Typically, I start with an outline–a text file. I start going through the year’s worth of media I’ve collected and note the major scenes or sections: for example, basketball season, soccer season, instrumental/choir recitals, family vacation, birthday celebrations, etc. Once I’ve decided on my scenes, I try to decide on how to order them in my outline. For the most part, I try to stick to a chronological order, but if I find that one of my children is the focus in multiple back-to-back scenes, I will try to intersperse those scenes with others that focus on another child, so as to dispel any sense of favoritism in the final product.

Once I have my outline, I wrap it with intro and outro scenes. These scenes allow me a small level of creativity. For my intros, I try to mimic one you might see in a television show or movie. I find some snazzy music bed, play a quick sequence of photos of the family members with fancy transitions over it, and end the quick 30 second intro with a nifty title of the video: something about our family and our goings-on over the year.

Again attempting to mimic conventional outros in the mainstream, I try to find an upbeat, family-friendly song and run a bunch of photos of the members from the year on top of it. I do forgo the credits piece as I tend to be the producer, directory, key grip, and best boy all in one.

With my outline set, the real work begins watching hours of footage to pull out just the highlights. In years past, I would work through the outline in order: building my intro scene and working all the way through to my outro scene. This year, though, I decided to work out-of-order, trying to knock out some of the harder scenes first. I think this proved to be pretty successful and I’ll probably take the same approach next year.

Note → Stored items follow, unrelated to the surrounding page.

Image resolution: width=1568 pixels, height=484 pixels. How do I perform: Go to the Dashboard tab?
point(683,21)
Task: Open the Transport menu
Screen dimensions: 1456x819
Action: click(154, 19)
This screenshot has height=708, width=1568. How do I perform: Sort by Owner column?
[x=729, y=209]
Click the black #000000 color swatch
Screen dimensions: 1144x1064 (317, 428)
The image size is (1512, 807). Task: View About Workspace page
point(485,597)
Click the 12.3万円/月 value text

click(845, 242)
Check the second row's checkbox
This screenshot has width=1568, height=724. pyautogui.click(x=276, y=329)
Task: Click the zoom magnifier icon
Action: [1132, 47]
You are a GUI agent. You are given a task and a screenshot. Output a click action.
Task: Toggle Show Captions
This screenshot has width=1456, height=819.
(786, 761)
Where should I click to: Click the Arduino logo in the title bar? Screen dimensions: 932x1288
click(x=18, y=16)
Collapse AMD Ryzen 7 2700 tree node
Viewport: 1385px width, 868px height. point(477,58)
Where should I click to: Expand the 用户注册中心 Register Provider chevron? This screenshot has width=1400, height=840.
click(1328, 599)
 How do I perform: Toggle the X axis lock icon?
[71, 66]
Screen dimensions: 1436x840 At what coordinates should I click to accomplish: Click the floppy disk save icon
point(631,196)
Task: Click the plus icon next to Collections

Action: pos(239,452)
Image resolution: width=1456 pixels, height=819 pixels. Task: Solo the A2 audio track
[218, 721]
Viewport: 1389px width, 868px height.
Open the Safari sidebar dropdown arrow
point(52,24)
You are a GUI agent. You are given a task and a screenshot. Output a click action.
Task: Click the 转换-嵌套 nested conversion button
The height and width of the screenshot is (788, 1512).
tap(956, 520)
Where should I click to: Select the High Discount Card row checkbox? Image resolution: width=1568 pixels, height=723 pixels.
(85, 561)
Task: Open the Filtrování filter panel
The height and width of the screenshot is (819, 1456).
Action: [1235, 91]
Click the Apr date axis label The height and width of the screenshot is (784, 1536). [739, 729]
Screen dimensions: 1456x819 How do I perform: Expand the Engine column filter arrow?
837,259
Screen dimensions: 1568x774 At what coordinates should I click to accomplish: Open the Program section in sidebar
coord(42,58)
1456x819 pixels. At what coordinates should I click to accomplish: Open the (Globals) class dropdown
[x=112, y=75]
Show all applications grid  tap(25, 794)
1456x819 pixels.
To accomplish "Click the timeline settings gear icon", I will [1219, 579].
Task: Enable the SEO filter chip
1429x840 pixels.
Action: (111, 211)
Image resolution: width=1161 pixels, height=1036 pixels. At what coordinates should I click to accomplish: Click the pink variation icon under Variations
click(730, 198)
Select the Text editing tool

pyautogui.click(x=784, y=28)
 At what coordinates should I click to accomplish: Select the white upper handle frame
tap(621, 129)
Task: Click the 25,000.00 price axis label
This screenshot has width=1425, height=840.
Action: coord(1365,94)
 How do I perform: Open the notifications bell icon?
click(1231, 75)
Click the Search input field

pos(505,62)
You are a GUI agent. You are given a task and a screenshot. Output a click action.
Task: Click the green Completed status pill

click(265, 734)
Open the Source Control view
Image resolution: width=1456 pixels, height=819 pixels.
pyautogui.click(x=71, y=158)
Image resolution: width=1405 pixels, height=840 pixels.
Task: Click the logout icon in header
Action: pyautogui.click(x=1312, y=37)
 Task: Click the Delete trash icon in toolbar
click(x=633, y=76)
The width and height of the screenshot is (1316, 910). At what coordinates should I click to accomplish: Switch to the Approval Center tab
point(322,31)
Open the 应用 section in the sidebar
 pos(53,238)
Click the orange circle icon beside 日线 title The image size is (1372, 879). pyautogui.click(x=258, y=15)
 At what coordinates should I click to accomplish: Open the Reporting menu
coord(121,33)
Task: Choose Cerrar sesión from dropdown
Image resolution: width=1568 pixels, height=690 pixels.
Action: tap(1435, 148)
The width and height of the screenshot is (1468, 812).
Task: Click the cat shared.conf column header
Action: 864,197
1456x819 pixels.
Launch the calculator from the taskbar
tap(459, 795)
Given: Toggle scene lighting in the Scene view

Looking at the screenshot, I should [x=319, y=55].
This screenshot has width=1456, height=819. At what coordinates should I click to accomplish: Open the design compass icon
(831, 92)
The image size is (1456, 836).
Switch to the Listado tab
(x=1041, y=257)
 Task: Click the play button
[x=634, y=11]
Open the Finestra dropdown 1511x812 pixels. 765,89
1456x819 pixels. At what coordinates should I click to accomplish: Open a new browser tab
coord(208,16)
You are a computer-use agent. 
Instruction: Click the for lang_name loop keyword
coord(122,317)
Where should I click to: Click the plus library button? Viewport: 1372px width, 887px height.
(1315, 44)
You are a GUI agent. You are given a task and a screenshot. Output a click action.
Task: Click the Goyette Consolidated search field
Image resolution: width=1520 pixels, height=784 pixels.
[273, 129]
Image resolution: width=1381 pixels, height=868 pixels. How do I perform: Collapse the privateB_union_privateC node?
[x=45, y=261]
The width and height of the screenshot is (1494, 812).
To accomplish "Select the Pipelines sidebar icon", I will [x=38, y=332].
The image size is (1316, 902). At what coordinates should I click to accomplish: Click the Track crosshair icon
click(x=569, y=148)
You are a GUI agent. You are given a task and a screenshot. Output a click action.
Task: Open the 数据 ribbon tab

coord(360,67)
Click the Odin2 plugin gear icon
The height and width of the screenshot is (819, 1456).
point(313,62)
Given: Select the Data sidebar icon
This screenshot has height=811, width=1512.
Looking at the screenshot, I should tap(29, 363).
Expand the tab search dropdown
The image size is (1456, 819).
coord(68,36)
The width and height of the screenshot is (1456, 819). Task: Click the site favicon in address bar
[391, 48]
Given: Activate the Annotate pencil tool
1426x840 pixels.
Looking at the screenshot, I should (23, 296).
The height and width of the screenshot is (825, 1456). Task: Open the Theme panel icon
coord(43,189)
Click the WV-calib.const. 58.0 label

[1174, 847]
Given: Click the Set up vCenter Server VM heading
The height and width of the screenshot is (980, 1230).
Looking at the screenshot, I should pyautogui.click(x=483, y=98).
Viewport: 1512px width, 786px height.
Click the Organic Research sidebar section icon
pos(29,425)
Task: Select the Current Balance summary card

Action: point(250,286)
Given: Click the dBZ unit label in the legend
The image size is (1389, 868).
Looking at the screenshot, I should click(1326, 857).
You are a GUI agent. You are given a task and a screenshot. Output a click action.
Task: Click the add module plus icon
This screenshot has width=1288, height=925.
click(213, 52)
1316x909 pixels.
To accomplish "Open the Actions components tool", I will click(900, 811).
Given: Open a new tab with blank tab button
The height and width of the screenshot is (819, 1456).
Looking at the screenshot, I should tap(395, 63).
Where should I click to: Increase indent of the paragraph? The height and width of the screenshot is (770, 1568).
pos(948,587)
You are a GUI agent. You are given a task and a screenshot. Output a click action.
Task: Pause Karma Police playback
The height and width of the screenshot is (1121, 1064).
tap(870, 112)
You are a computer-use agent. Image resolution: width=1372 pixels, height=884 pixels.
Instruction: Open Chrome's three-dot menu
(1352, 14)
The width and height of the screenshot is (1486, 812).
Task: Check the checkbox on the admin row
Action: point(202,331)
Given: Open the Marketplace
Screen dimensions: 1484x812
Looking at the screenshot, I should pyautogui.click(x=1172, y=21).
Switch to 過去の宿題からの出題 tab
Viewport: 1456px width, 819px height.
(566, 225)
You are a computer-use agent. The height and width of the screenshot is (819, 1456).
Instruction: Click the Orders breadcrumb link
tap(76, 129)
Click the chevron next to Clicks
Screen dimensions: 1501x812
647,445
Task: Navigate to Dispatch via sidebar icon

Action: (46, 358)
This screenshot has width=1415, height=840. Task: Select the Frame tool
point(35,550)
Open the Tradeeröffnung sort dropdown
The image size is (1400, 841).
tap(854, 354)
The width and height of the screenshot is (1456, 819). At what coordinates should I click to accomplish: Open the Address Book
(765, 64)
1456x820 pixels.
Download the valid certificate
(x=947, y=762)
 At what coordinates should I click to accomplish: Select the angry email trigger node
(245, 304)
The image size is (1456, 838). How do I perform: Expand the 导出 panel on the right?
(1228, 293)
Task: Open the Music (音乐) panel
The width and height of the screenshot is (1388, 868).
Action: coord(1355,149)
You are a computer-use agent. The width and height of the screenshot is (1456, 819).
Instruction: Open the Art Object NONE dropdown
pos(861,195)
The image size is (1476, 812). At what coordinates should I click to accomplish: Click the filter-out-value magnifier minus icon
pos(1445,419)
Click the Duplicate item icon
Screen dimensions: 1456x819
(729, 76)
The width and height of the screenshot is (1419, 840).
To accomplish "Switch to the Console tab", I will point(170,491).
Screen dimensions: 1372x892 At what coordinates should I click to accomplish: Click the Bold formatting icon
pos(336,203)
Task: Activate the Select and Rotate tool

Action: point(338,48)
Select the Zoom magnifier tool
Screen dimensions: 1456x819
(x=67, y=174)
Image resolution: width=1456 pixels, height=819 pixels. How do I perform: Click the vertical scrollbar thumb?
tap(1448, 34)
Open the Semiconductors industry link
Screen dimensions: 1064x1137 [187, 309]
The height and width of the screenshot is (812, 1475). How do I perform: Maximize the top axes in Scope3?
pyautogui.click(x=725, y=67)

How much media do you really have?

Maybe next year, I’ll try to tally up the minutes and hours I spend assembly the final product. Starting with this year, though, I decided I wanted to at least tally up the number of hours and minutes of raw footage I must sift through to do my work. To do this, I needed to find an easy way to collect duration times of all my media files.

When I wrote my Music to Drive By solution, I wrote a PowerShell script that, in part, tallied up the duration of all the MP3 files it wrote to my thumb drive as an output to the console. That script is soooo slow. Surely there have been new, speedier innovations in capturing media file durations in both PowerShell and Windows since then. Nope. None that I can find, anyway.

WSL, ftw

So, I decided to see what I could do in the Windows Subsystem for Linux. There are many options out there and I decide to give the MediaInfo utility a try based on this helpful post. MediaInfo can only look at one media file at a time, but that same post included some very helpful Bash code to let me loop through directories of my media files and total their durations in miliseconds. Here’s, roughly, the Bash script I came up with:

let total_duration_ms=0
for media_file in /mnt/extdrv/qsync_backup/Videos/2019/*/*/*.{mp3,mp4,mov,wav,MP3,MP4,MOV,WAV}; do
        if [ -f "$media_file" ]; then
                total_duration_ms=$(expr $total_duration_ms + $(mediainfo --Inform="General;%Duration%" "$media_file"))
        fi
done
echo $total_duration_ms

One other item I should note: I house my media files on external hard drives. Getting WSL to see my external hard drive was simple once I mounted it. This post aided in that regard.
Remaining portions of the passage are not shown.